In terms of delivery, Sweden began with publicly owned and operated hospitals, run by local governments (county councils). In Canada, by contrast, our "public" hospitals are not-for-profit private organizations, with considerably more managerial autonomy (although we do grant that attempts by provincial governments to induce "accountability" within regional health authorities may indeed be moving us closer to de facto public control.)
As the New Public Management movement confirms, publicly run institutions are often seen as cumbersome, and local officials may lack the skills to manage them. (On a visit to Sweden several years ago, one of us recalls complaints from hospital administrators that the county councillors kept coming in to count the sheets.)
Several years ago, some councils experimented with contracting out these services to private hospitals. Although reports are mixed, we note that Swedes were unhappy enough that some of the privatizations were reversed. In 2004, they banned further privatization of hospitals. Instead, the Swedes are seeking to move from the older focus on market-based mechanisms to approaches looking for greater co-operation among providers.
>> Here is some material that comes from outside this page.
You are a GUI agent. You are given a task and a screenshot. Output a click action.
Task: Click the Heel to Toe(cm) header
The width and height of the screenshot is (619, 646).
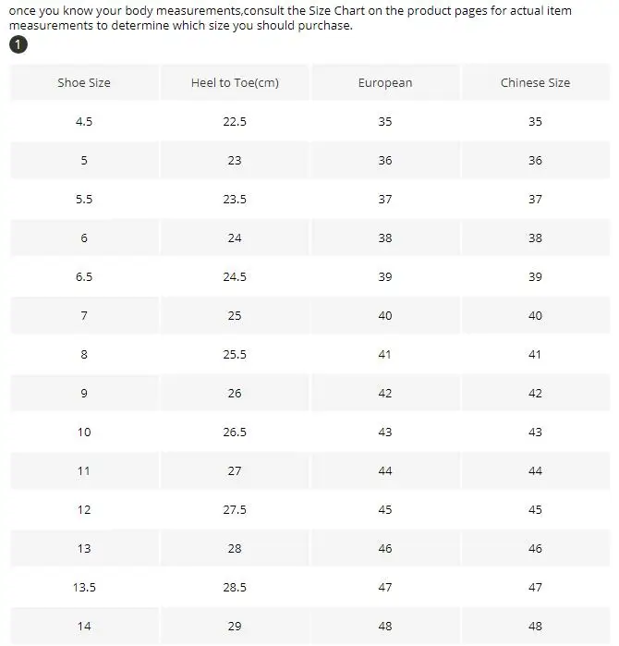click(235, 82)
In fact the private sector experiments in Sweden were an unpopular failure, repudiated and rolled back the first opportunity Swedes had to vote on them.  Again, Smith and I agree, an excellent example of the real record of private health experiments, again, probably not in the way she intended.

The Wildrose Alliance joined the NDP and the Liberals in slamming the government purely for reasons of partisan gain, their opposition to the government's healthcare approach is simply that it doesn't go far enough down the road of privatization and this should be remembered.